# Source data:
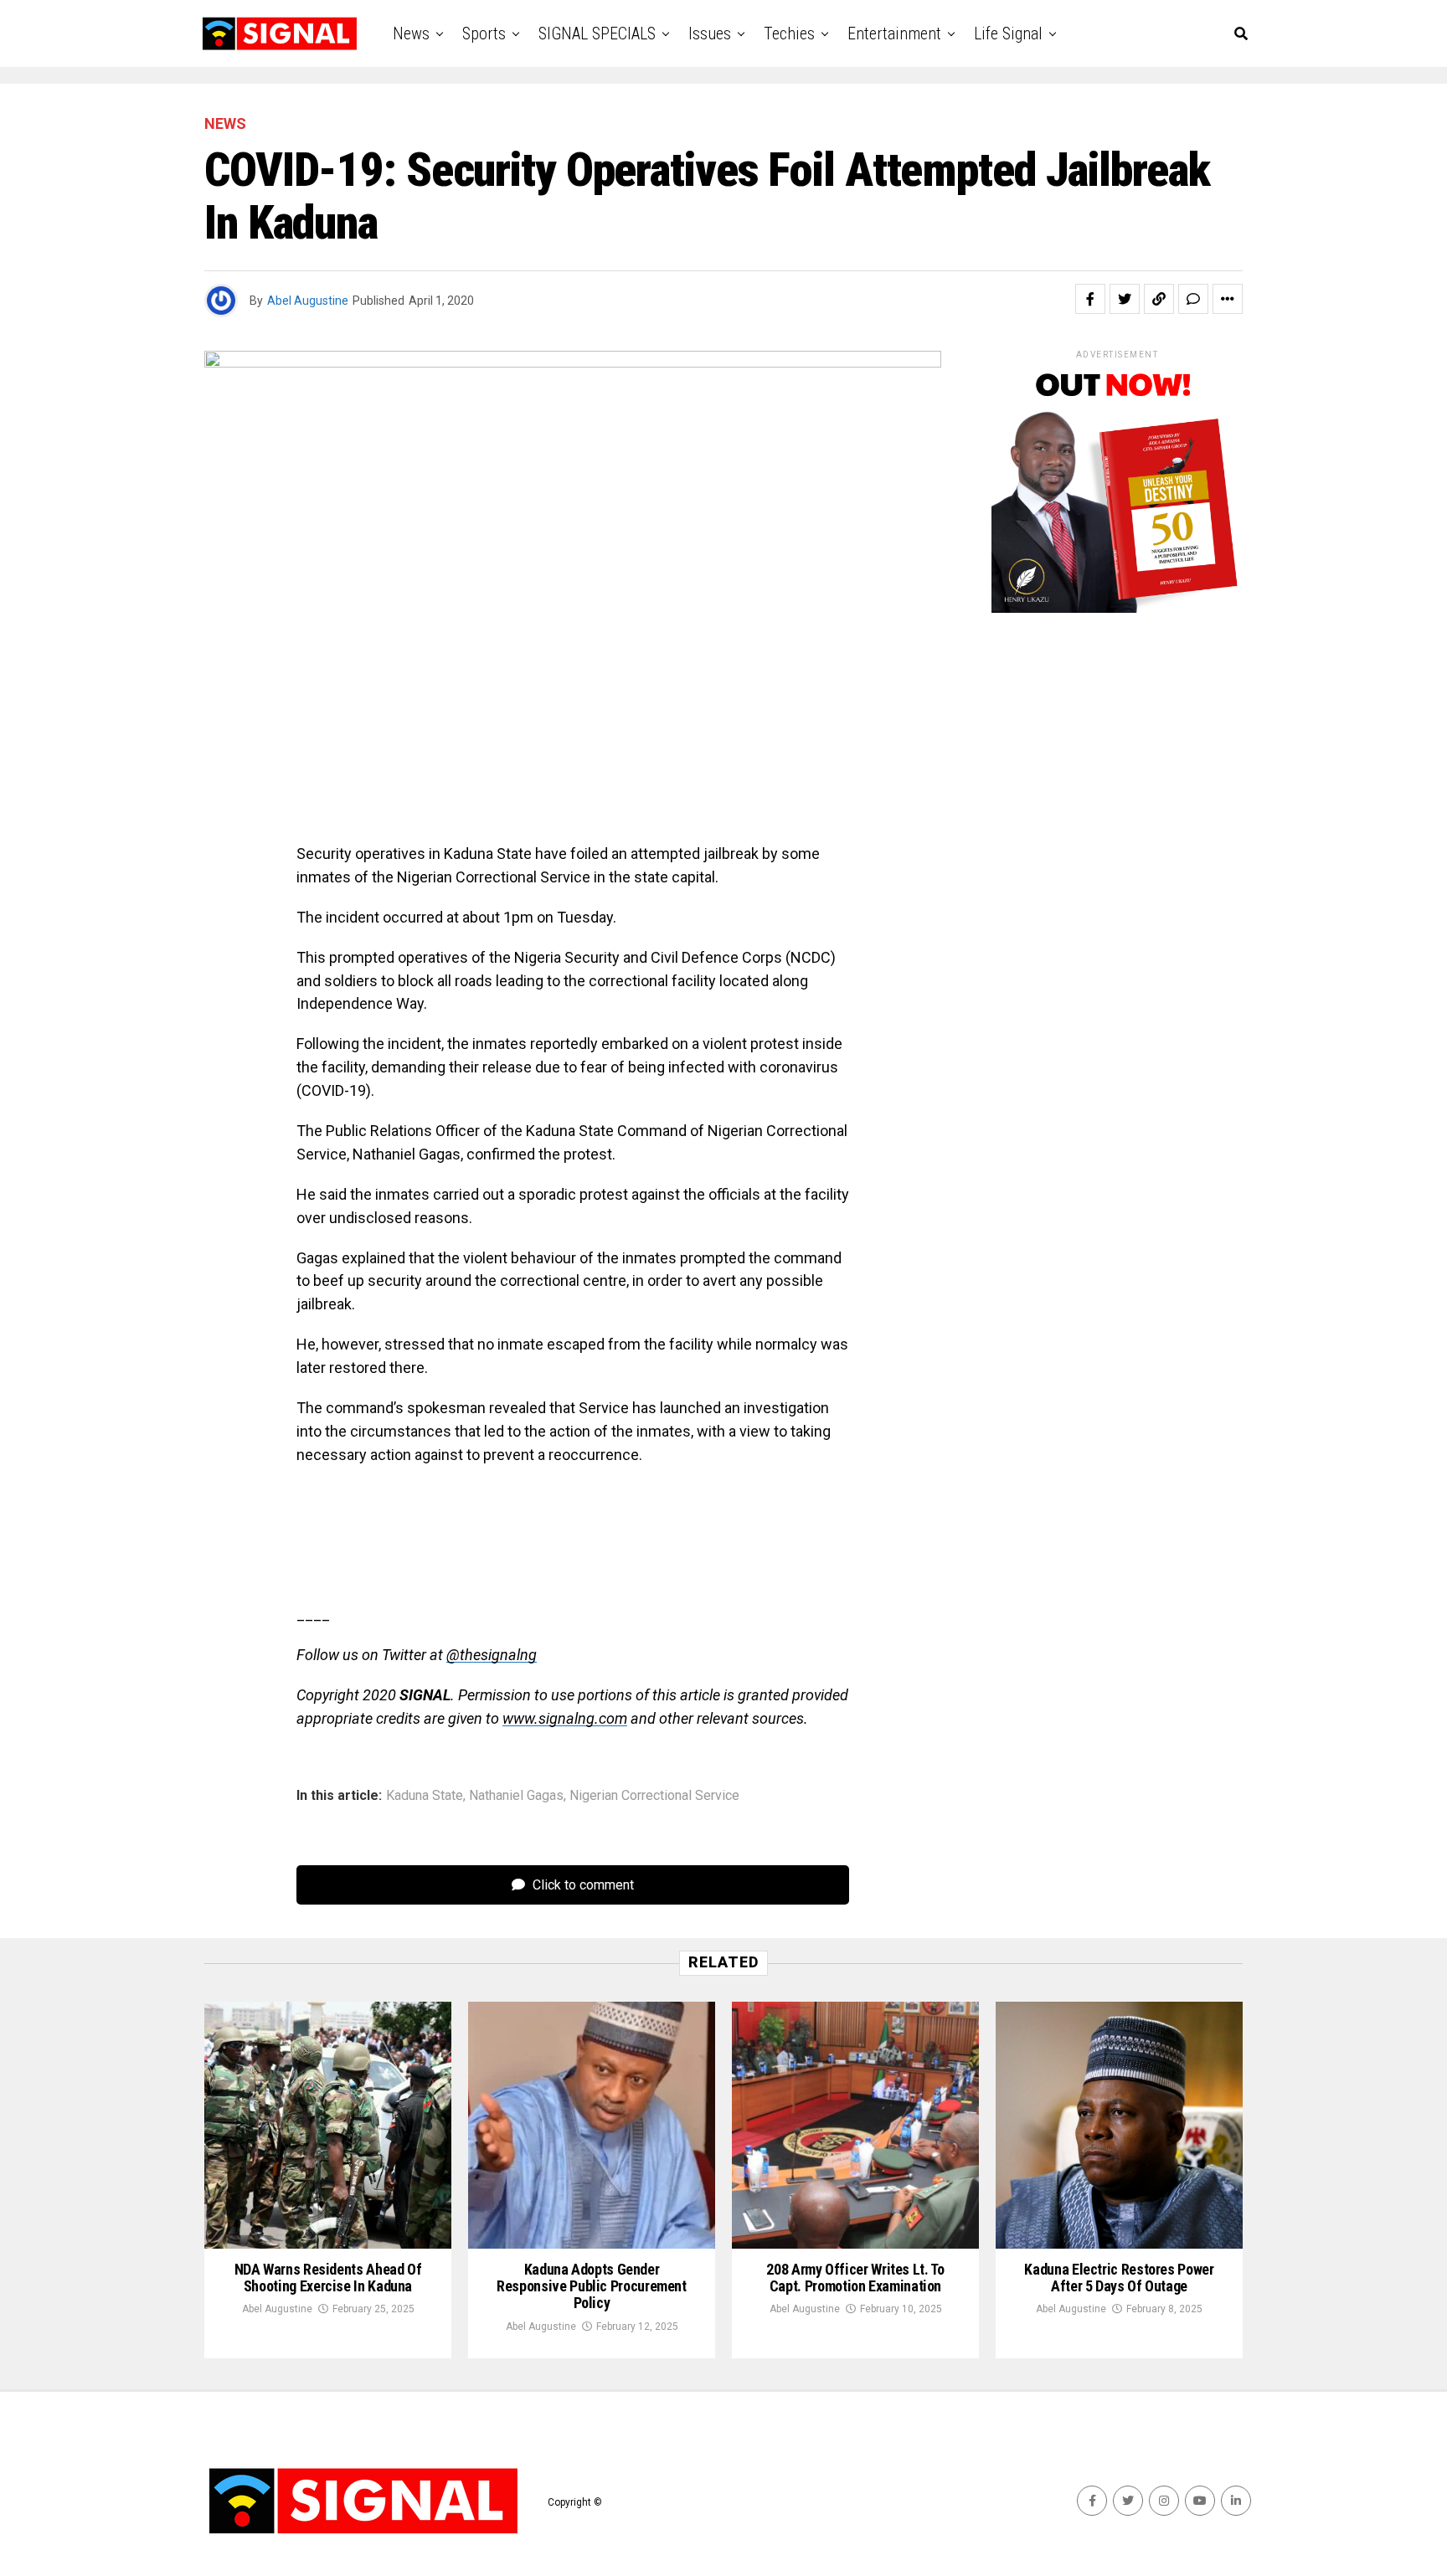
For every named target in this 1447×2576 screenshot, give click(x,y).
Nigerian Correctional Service (654, 1795)
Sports (484, 33)
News (411, 33)
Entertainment (894, 33)
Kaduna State (424, 1795)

# Task statement:
Everything in the data except the pictures must appear in your answer unchanged.

# Your response:
For every named target in this 1447×2576 screenshot, give click(x,y).
Nigerian Correctional Service (654, 1795)
Sports (484, 33)
News (411, 33)
Entertainment (894, 33)
Kaduna State (424, 1795)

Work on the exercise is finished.